Data shown

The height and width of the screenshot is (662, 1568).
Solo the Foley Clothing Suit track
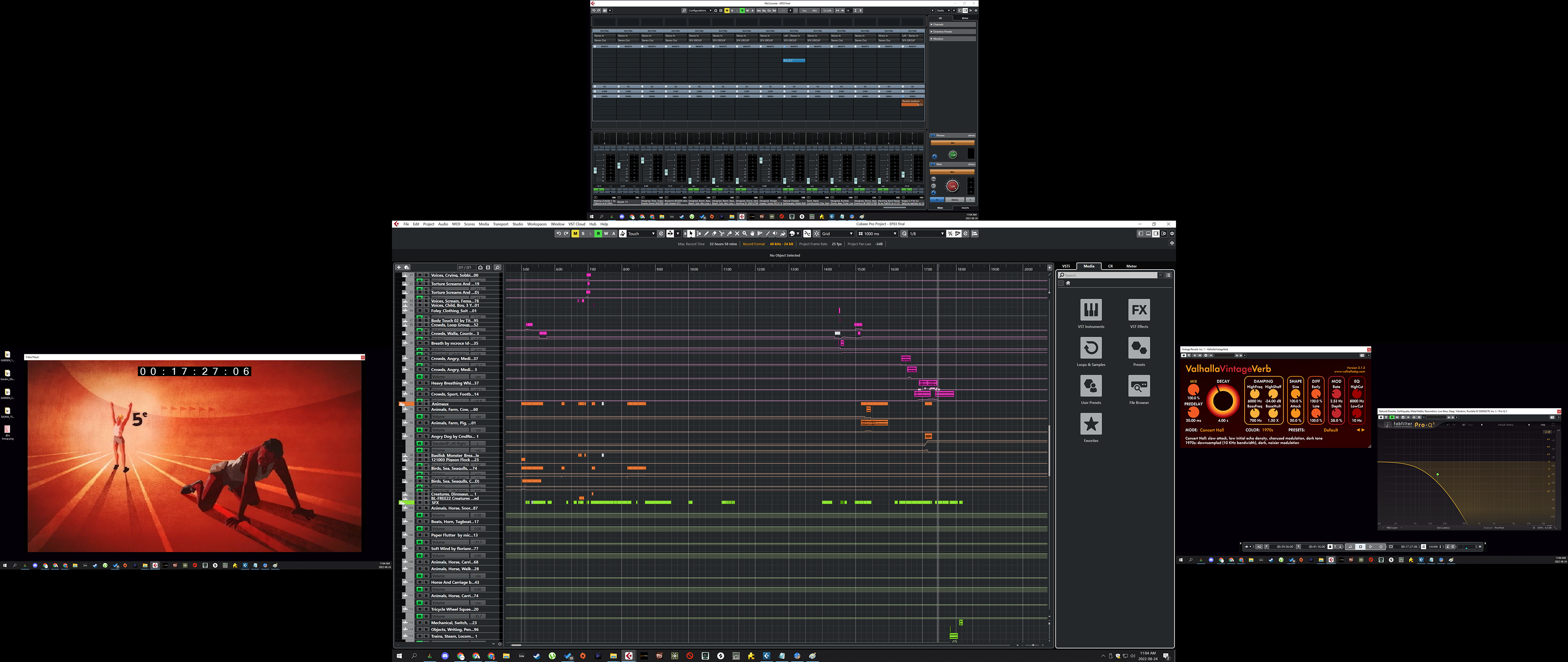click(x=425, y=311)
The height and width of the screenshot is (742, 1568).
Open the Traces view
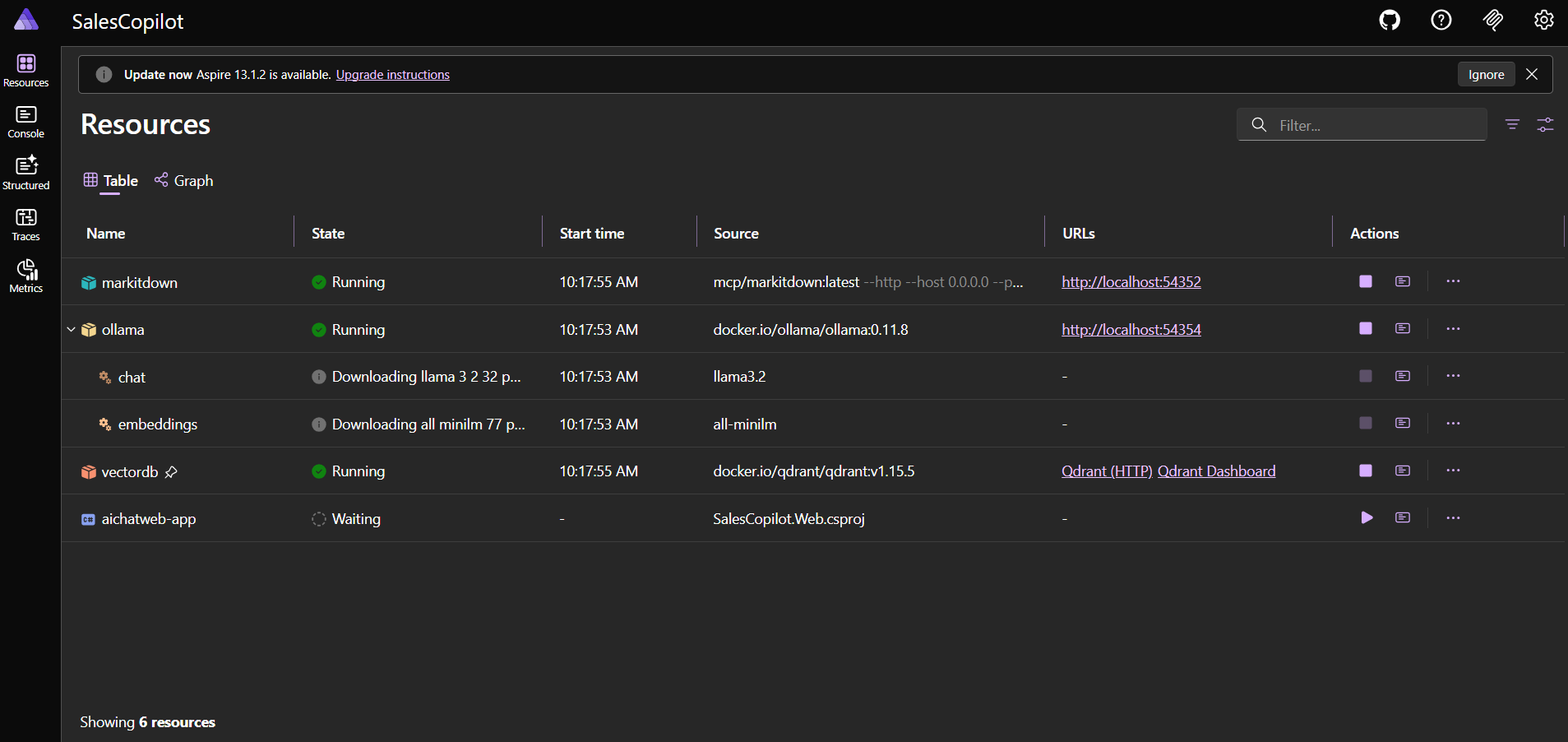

What this task involves
What is needed is an exact copy of the lines from the one with "Solo the Foley Clothing Suit track" through the end of the data above, both included, minus any pictures.

Task result
Solo the Foley Clothing Suit track
click(x=425, y=311)
The height and width of the screenshot is (742, 1568).
Open the Traces view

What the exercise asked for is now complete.